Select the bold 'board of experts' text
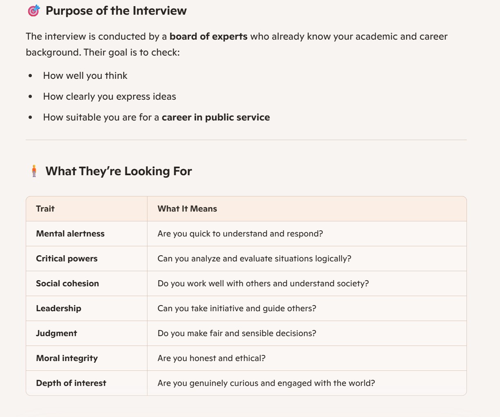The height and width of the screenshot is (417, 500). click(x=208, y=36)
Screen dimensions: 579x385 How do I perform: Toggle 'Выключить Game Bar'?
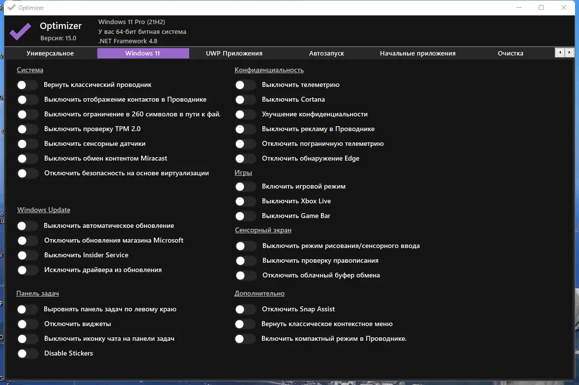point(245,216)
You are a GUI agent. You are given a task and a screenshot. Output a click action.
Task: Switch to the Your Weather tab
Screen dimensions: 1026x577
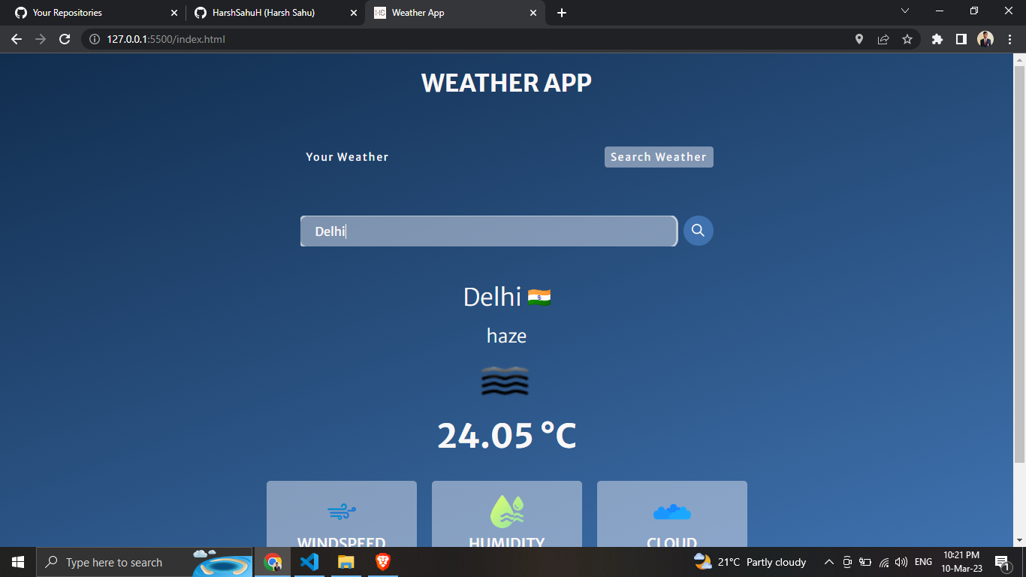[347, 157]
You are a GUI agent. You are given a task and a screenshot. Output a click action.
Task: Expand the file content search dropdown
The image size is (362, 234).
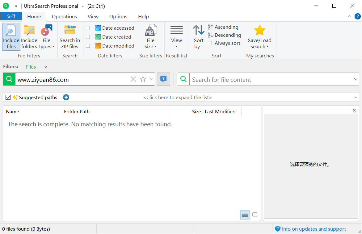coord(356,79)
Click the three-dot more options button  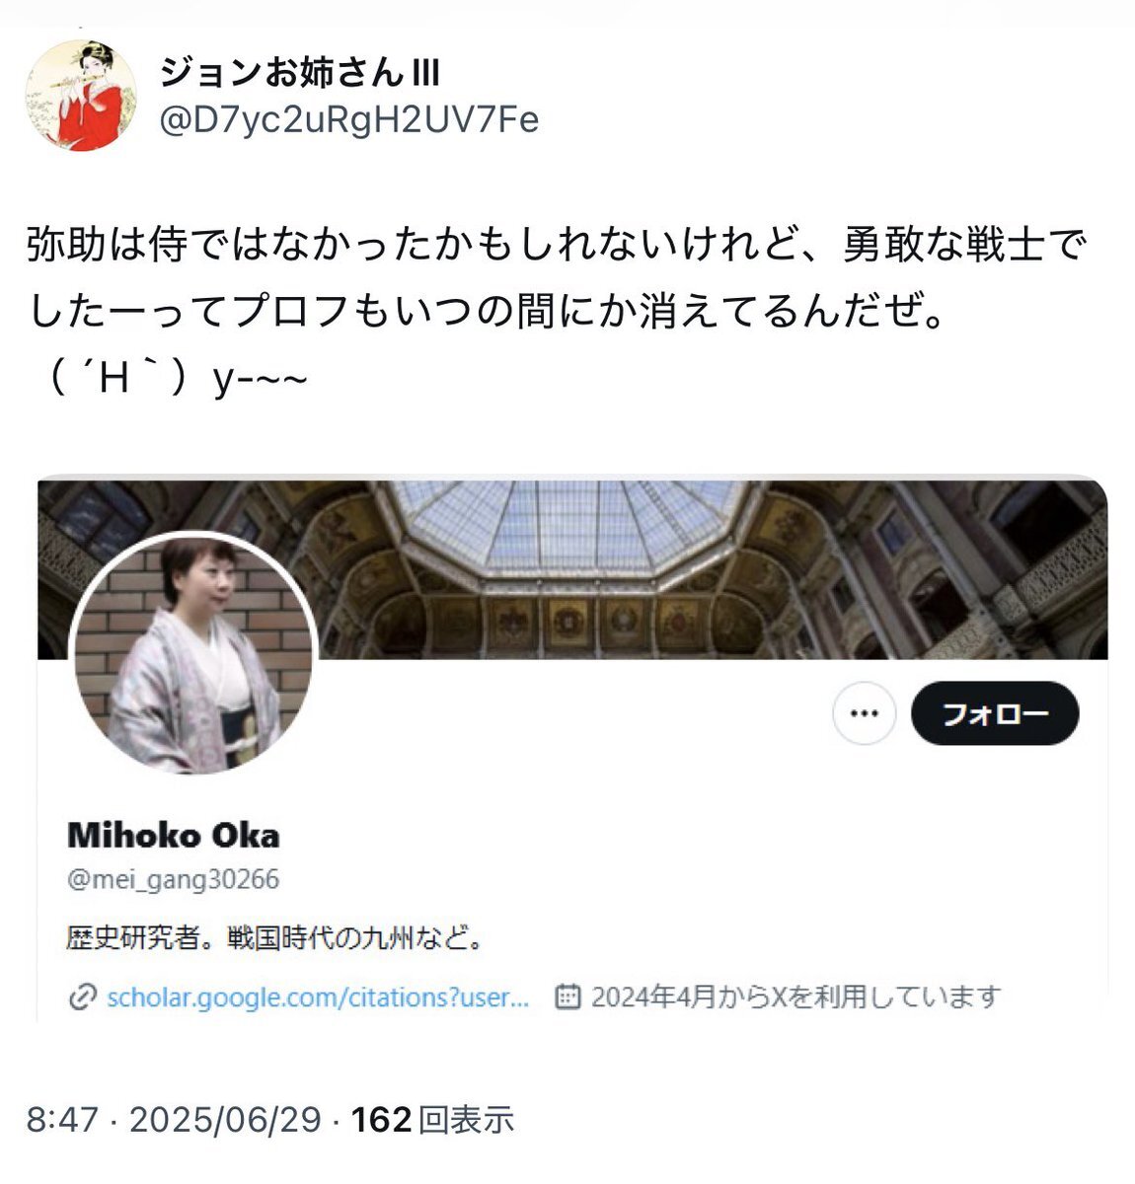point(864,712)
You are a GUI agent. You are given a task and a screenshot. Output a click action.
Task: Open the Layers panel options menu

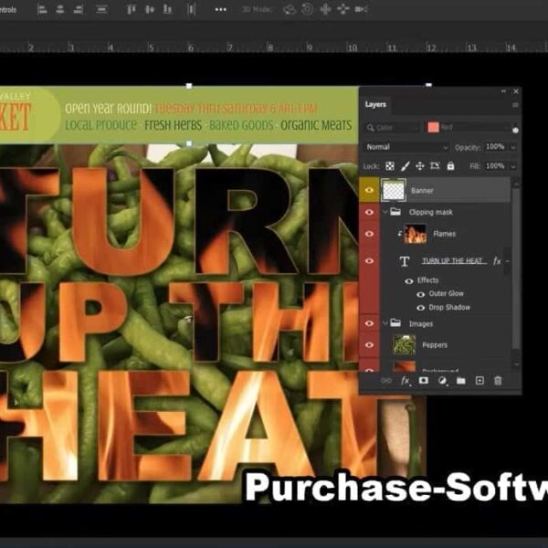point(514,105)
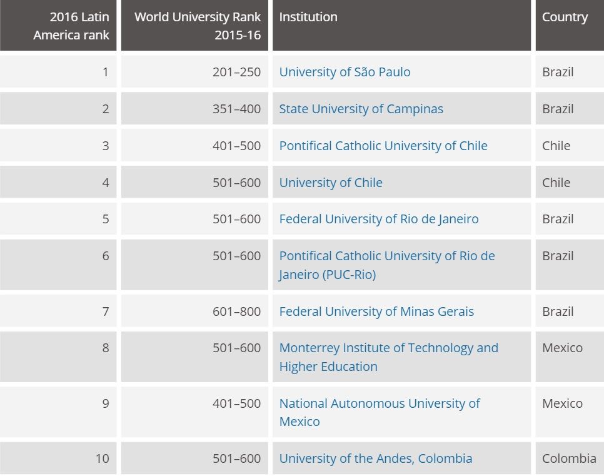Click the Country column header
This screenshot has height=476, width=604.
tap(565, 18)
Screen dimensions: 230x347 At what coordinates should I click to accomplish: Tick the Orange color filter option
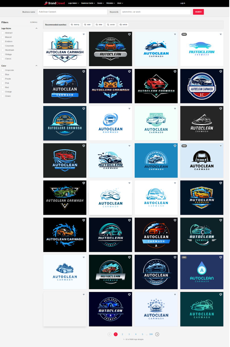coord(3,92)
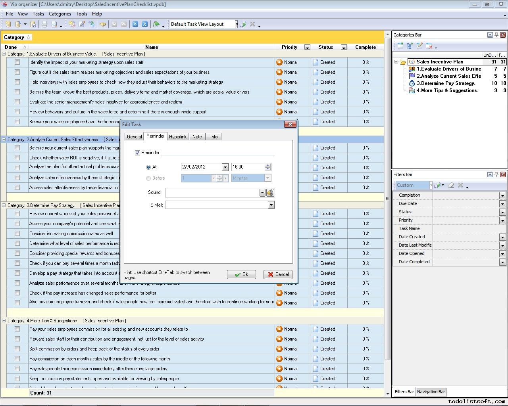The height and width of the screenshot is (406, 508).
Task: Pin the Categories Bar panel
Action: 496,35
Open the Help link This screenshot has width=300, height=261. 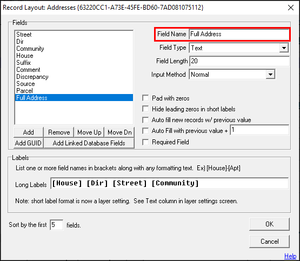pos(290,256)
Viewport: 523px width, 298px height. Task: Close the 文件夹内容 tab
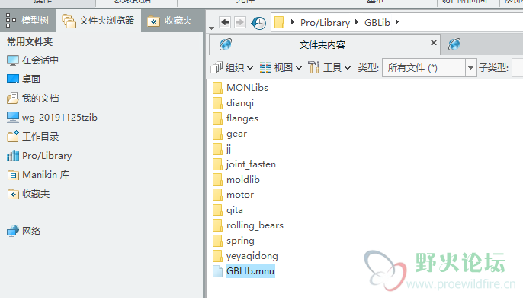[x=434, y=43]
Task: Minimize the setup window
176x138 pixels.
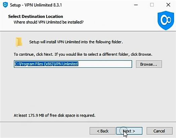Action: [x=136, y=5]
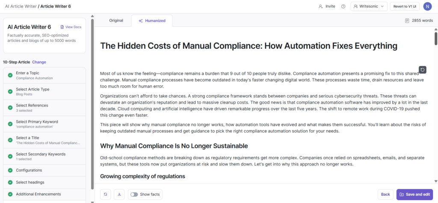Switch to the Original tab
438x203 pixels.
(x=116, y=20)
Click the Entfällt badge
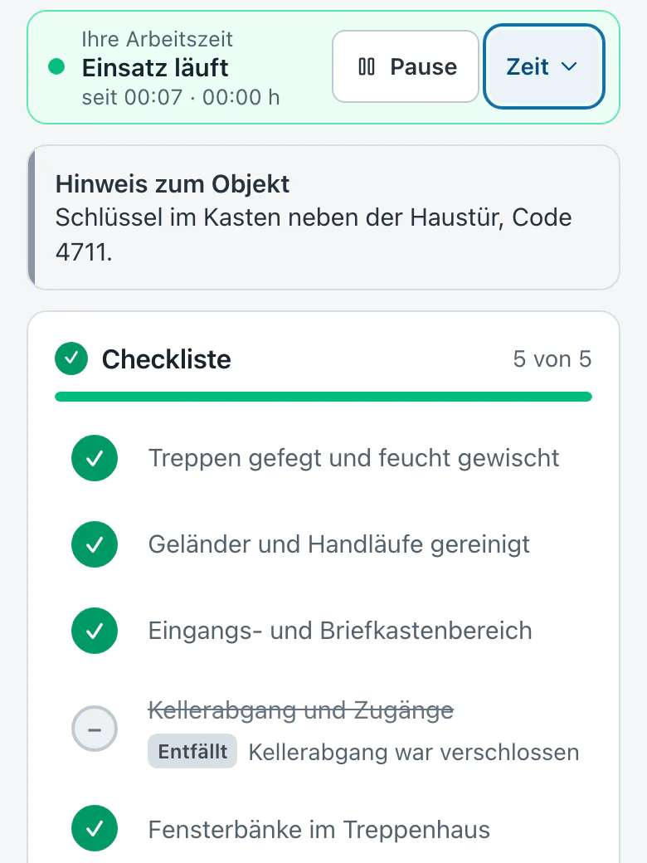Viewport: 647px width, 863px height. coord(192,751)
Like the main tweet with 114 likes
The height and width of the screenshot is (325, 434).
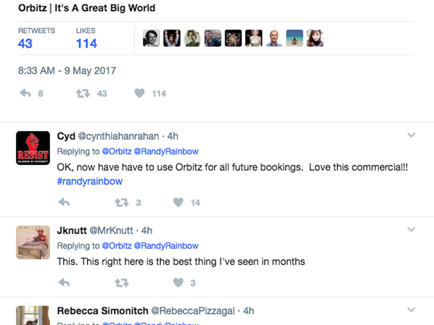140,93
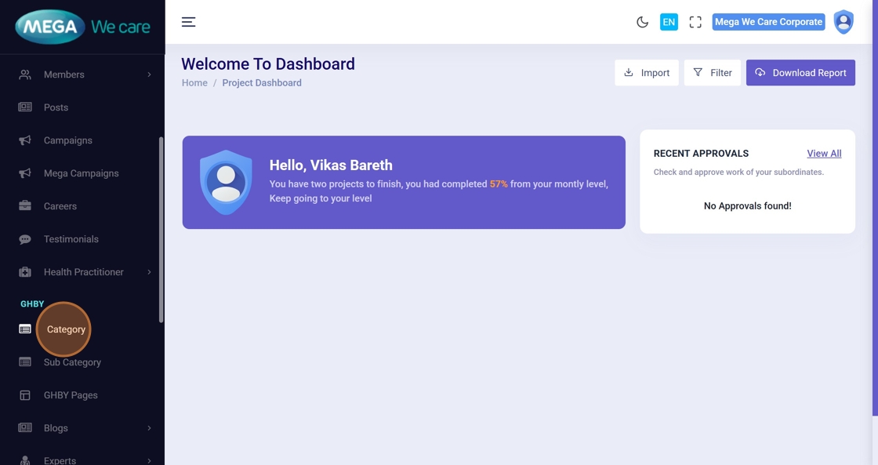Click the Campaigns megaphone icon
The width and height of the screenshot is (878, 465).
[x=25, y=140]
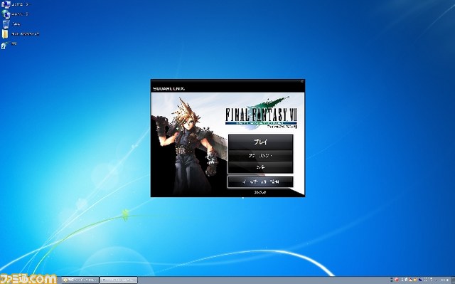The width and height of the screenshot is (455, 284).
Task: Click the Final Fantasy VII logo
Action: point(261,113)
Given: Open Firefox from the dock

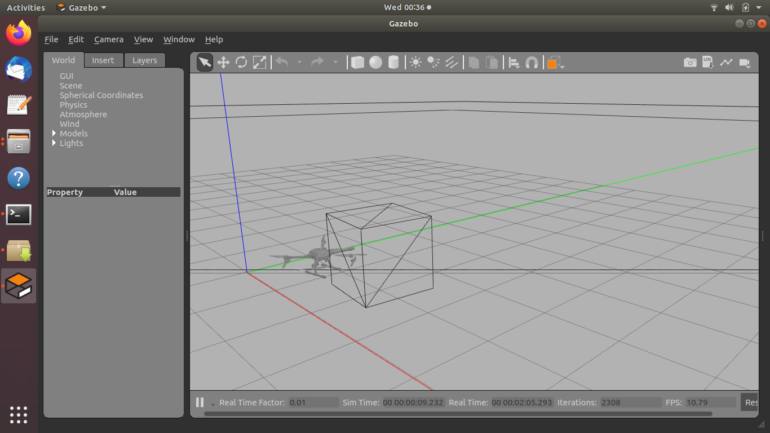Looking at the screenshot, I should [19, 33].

= EXERCISE INSTRUCTIONS =
Reproduce exactly, and only, the lines from the one holding "176x138 pixels." through the final line of the entries. Do not include the pictures.

= ANSWER SECTION =
176x138 pixels.
Action: [x=136, y=5]
Switch to the Original tab
438x203 pixels.
(x=116, y=20)
Click the Entfällt badge
Viewport: 647px width, 863px height. coord(192,751)
Like the main tweet with 114 likes
The height and width of the screenshot is (325, 434).
140,93
Click the Campaigns megaphone icon
The width and height of the screenshot is (878, 465).
[x=25, y=140]
The width and height of the screenshot is (455, 284).
Task: Click the Final Fantasy VII logo
Action: point(261,113)
Given: Open Firefox from the dock

Looking at the screenshot, I should [19, 33].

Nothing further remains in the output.